## [Exercise requirements]
The lines to copy run from the one containing "Task: Select the pink shoe color swatch" to the end of the listing. Please write them out exactly, minus the pictures.

## [Data shown]
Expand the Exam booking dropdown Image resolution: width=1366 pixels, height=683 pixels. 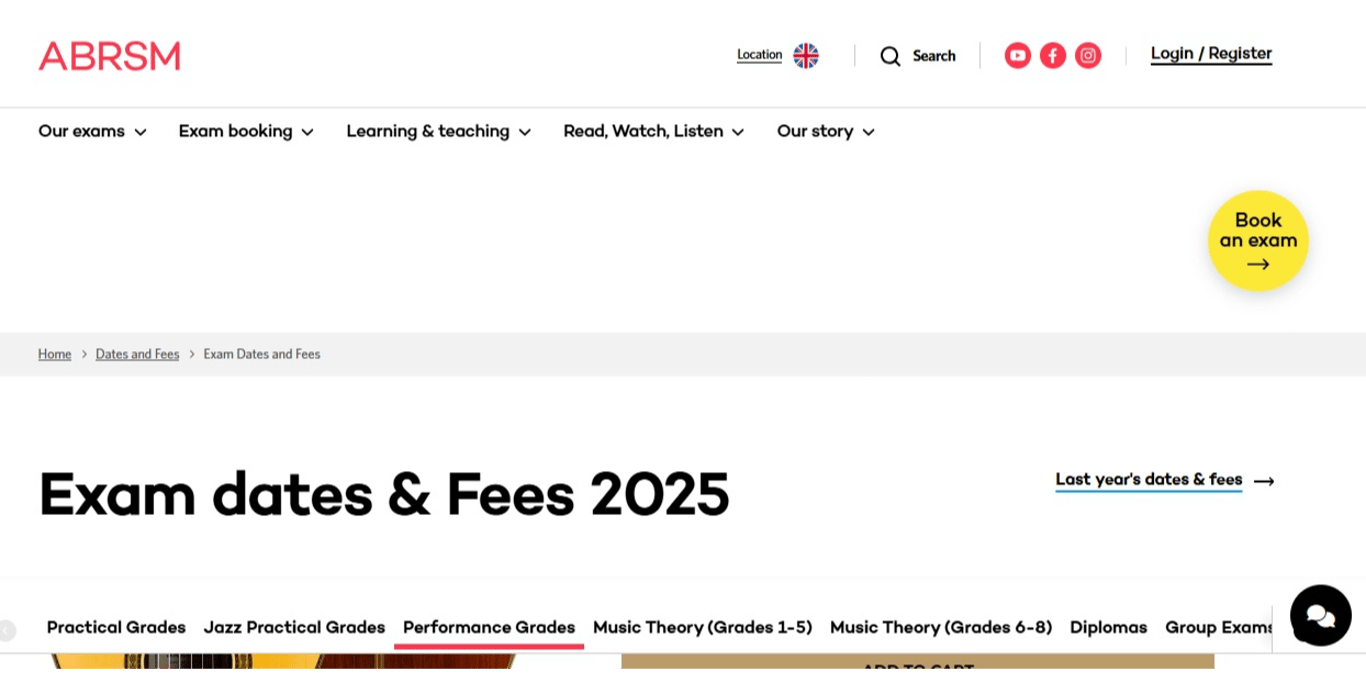[x=246, y=131]
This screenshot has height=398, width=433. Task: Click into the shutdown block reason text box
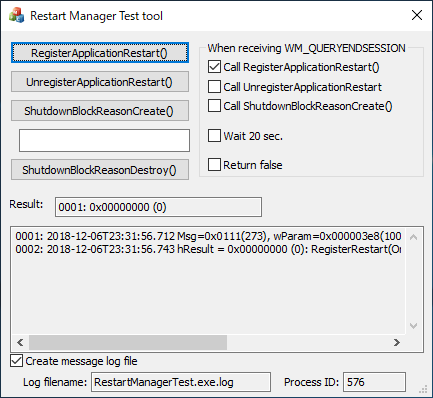pyautogui.click(x=104, y=140)
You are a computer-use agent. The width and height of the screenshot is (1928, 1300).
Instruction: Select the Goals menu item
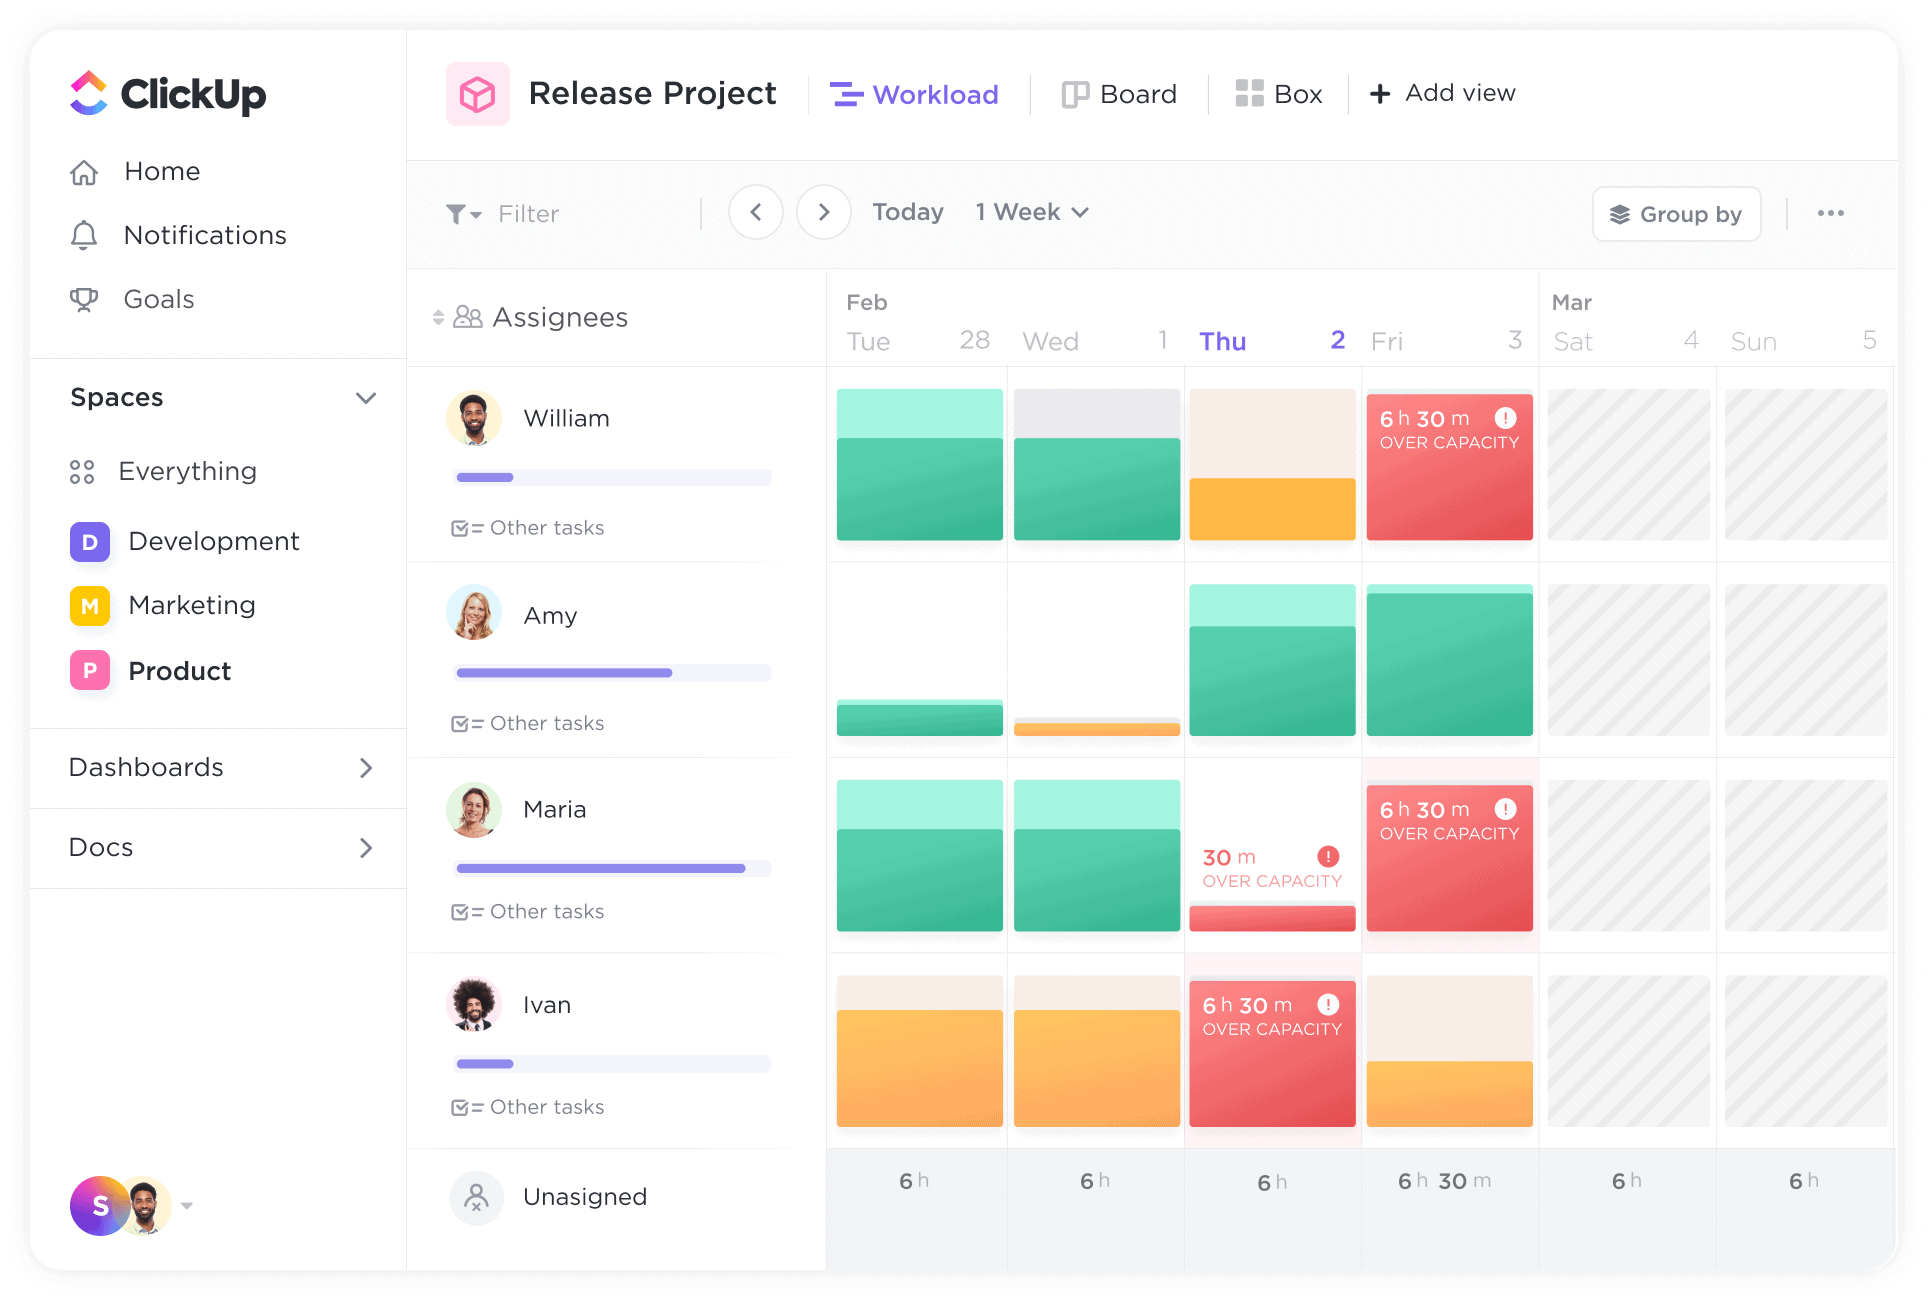pos(160,299)
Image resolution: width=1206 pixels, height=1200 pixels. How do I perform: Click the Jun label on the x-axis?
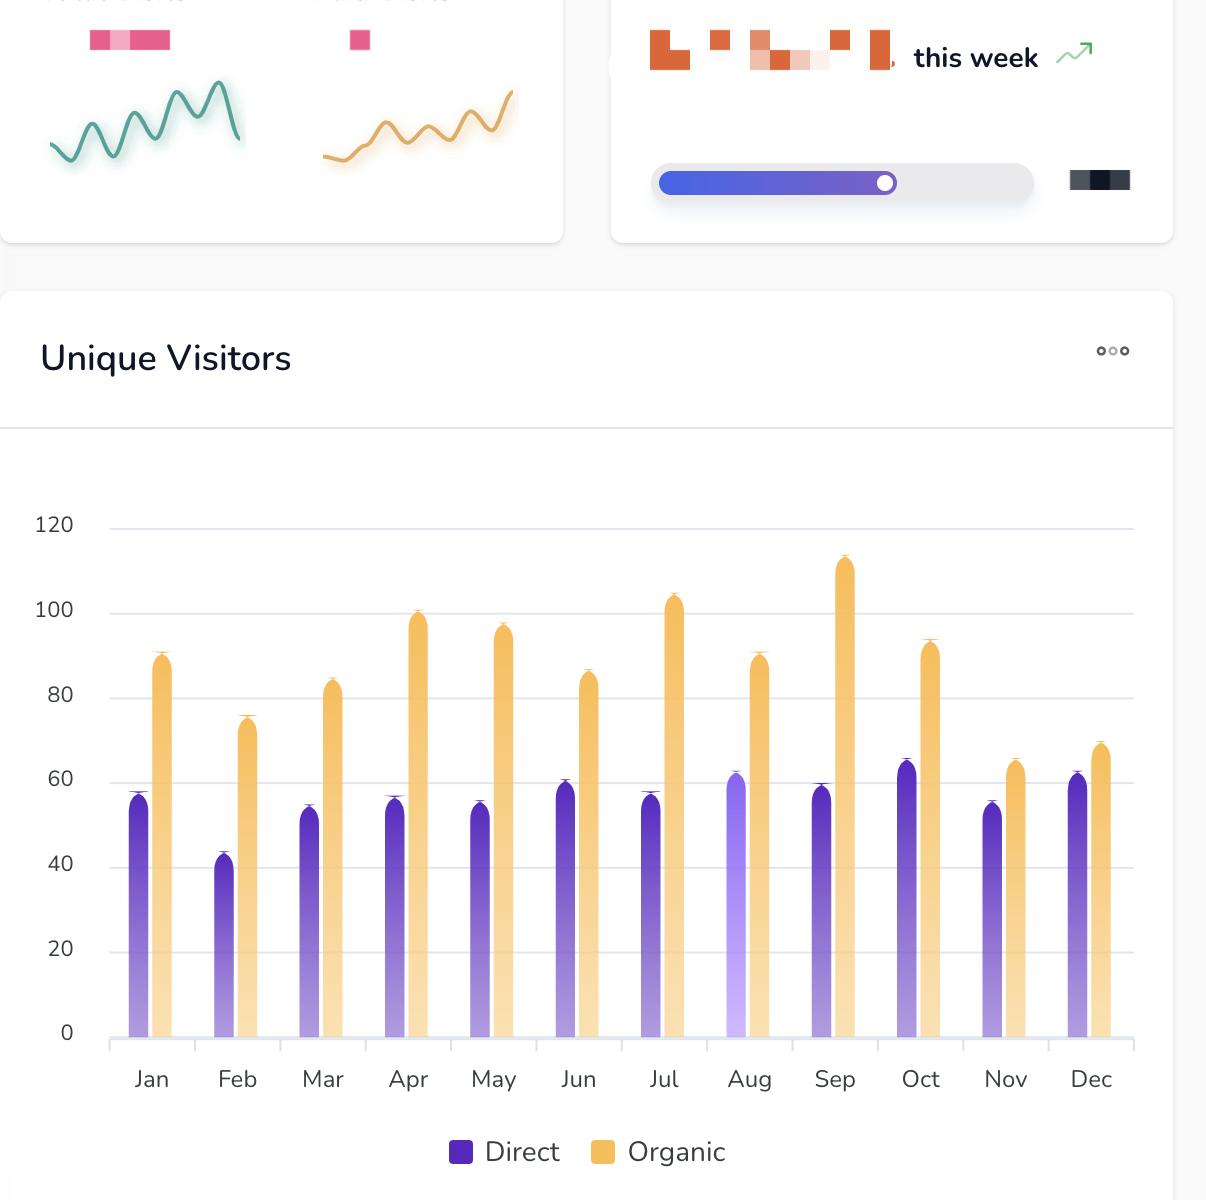coord(578,1080)
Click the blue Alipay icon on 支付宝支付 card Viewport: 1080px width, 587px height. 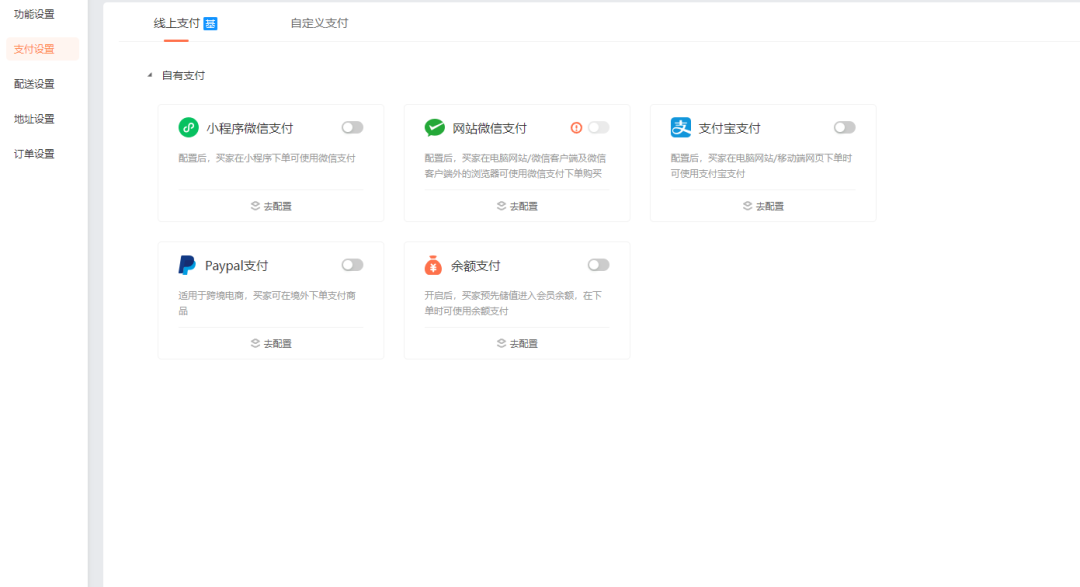(680, 127)
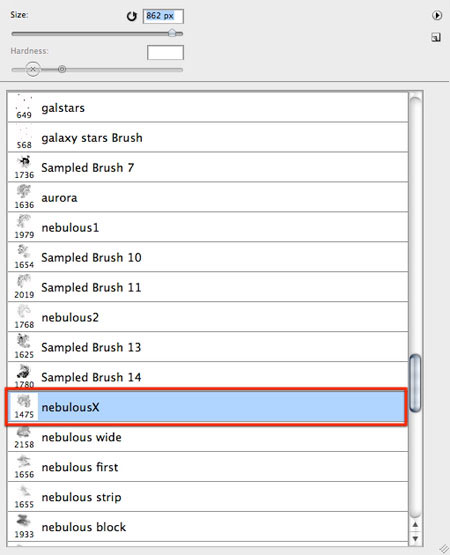Select the nebulous1 brush preset
The height and width of the screenshot is (555, 450).
click(208, 228)
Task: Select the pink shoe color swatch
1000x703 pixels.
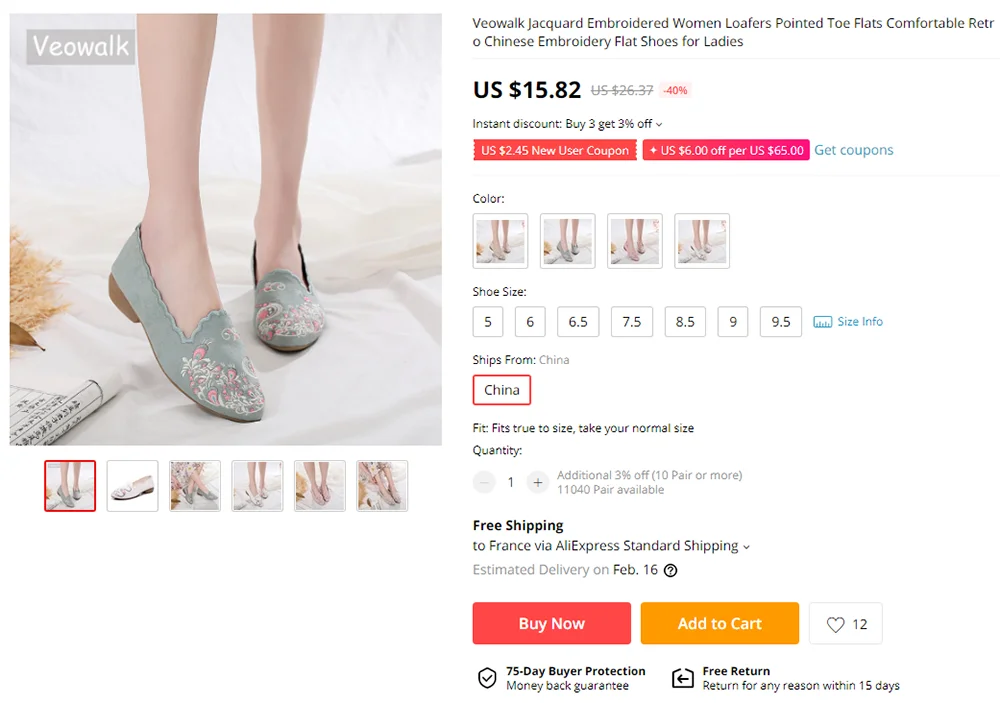Action: point(635,241)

## [The completed task]
Task: Select the pink shoe color swatch
1000x703 pixels.
Action: point(635,241)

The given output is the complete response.